My Hosting Journey

For a long while, I have been struggling to find a quick, no-nonsense, low-ops way self-hosting a range of websites, from full applications to simple static generated sites (like this one). It’s easy enough to put a website on the internet if you can build the website yourself. Github pages, wordpress.com, neocities, netlify, cloudflare pages and workers, fly.io, etc, all give reasonable means of hosting both static webpages and in some cases dynamic web apps.
All that is great, but I have always liked the self-suffenciency of using general purpose compute and open-source software to acheive the goal of hosting sites on the internet. Let me tell you about my self-hosting journey and what I have found has worked best for me.

Explorations with VPSs: 2011-2015

A decade ago or so, I had a VPS that I rented with a friend. We ran nginx on it and FTP’d static sites to it as well as deployed web apps, both custom and open-source. Honestly, it’s pretty nice to start out this way. The interaction points between systems are very well known and reliable. There are only so many ways you can run a Node.js app as a background service on a linux system and expose it to the network. I was just starting my Linux admin journey, so the whole system was a learning experiance.

I didn’t know much about systemd at the time and systemd wasn’t even the defacto standard quite yet anyway, so things were a bit shaky when it came to keeping things running. The biggest problems though were about real and potential overlap of how services that share the same userland can interact with each other. This made upgrading, re-organizing, and experimenting very risky with the single “production” machine and expensive in both money and time for me to experiment on.

I did start getting into managing this and other servers using SaltStack and later Ansible. This helped a lot with running maintainence across multiple hosts and host setup. However, state drift and service management was still not solved satisfactorily. Adding new apps, or maintining running ones was still a lot of work. These tools mostly just allowed me to scale the size of the operation past a couple of hosts, but didn’t really solve the underlying problems.

There was a tool that was getting popular at that time that would make developing new deployments easier than ever. Once I became aware of it, and became aware of when and how to use it, I started using it for nearly everything.

All-in on Docker: 2015-2018

I wasn’t an early adopter of Docker by any means, but I did get pretty familiar with it once I started running into the issues that it was made to address. Namely, the multi-app interaction problems, upgrades, state snapshots, deployment experimentation/isolation, and it largely eliminated the constant care and feeding of servers needed in the more traditional admin scenario.

My deployment plan at this time was to run a VM that had docker and some development toolchains, then build each project from source and deploy with docker-compose on the VM. The project’s repo would hold it’s own docker-compose so the question of how to deploy a project was kept very close to the project itself.

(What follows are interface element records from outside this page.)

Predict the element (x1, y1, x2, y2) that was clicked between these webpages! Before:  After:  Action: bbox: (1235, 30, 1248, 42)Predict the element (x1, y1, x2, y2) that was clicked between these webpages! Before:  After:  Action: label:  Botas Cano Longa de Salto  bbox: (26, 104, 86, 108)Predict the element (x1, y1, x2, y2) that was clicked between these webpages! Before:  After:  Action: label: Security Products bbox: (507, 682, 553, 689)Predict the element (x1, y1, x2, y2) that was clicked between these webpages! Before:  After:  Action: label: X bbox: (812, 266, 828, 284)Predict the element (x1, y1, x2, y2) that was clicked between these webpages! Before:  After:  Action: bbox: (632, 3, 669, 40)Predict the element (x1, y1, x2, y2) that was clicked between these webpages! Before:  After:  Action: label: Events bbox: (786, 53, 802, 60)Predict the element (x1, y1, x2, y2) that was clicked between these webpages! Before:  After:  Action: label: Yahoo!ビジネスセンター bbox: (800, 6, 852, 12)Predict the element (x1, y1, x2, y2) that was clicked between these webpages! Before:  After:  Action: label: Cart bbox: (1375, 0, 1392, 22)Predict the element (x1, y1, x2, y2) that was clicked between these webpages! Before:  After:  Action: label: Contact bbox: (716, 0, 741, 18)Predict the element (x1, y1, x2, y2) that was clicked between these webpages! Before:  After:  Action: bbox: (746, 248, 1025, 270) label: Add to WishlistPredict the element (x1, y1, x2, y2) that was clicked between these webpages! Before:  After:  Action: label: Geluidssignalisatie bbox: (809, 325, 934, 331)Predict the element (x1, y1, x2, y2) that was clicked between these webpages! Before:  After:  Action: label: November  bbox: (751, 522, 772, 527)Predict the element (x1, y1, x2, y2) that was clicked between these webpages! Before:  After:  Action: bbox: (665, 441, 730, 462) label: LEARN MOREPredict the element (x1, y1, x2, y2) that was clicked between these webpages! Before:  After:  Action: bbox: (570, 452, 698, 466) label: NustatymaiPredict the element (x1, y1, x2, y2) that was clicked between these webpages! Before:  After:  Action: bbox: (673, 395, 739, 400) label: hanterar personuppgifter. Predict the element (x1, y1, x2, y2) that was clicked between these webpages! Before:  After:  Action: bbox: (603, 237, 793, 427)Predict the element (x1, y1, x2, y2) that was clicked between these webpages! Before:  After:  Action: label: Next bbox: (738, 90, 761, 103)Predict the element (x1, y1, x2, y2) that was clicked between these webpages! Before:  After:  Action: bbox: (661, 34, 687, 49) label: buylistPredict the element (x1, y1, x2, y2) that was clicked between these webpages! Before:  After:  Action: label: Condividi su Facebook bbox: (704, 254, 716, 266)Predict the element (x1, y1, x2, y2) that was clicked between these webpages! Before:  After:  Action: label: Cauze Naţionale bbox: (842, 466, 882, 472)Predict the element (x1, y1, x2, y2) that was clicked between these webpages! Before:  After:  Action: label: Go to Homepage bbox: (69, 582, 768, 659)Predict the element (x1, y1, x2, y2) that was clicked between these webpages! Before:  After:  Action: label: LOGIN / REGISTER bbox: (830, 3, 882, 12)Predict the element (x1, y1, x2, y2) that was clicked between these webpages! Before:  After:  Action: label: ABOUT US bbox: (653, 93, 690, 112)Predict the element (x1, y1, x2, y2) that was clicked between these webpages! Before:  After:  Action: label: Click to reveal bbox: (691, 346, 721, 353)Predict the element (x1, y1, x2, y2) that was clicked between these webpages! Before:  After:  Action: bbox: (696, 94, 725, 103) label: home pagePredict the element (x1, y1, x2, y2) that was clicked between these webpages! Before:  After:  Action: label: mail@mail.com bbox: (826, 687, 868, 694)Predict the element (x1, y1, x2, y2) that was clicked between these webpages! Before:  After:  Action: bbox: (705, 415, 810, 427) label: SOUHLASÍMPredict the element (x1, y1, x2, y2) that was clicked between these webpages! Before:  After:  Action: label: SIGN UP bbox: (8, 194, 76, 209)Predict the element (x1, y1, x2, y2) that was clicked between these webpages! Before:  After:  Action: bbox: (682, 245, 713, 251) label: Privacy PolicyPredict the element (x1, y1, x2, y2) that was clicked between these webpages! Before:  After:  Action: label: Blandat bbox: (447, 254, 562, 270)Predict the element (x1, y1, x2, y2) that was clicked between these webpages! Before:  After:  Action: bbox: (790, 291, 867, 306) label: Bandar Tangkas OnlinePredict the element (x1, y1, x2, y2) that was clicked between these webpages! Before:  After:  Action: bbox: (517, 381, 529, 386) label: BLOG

This was worlds better than the previous iteration, but there were still problems that would come up. The first question was usually, how to get my custom containers onto the production machines? I didn’t want to run a private container registry, nor use public registries. I tended to manage the development toolchains on the VM and keep them in sync with other development machines. The best situation would be if the build could be done entirely in a multi-stage dockerfile if there was any compile steps. I would still use Ansible or SaltStack to manage the production VM state. Migrating hosts involved a bunch of work to get a working development environment again because the tools, configs, and repos scattered around the OS would need to moved over. The docker-compose would at least document the important parts for each project, but you can’t tell from a docker ps call which containers were started from which compose file. OS startup with docker containers expected to start at boot can be a bit iffy. After a while, I started to feel uneasy about using a daemon with root access just to keep these containers functioning.

The thing that really pushed for the next iteration it was not having a good answer for apps that needed lower level access to the filesystem, privledged ports, or just had a lot of configuration scattered around. Running Gitea in a container, connecting it separate backend services and keeping that consistent when migrating hosts or other maintainance tasks was a big pain. That project itself is a single binary, why is all this container stuff necessary? Why do I need to keep up with not only the host config but also the bridge to guests and the guests themselves? Can this be simplified to just one system to worry about?

Overall, Docker moved the bar, but it was never quite satisfactory. Every machine still needed to be setup manually in a lot of ways and the system’s configuration was still made real by the final state and not by the declaration of that state like Dockerfiles and docker compose files promised.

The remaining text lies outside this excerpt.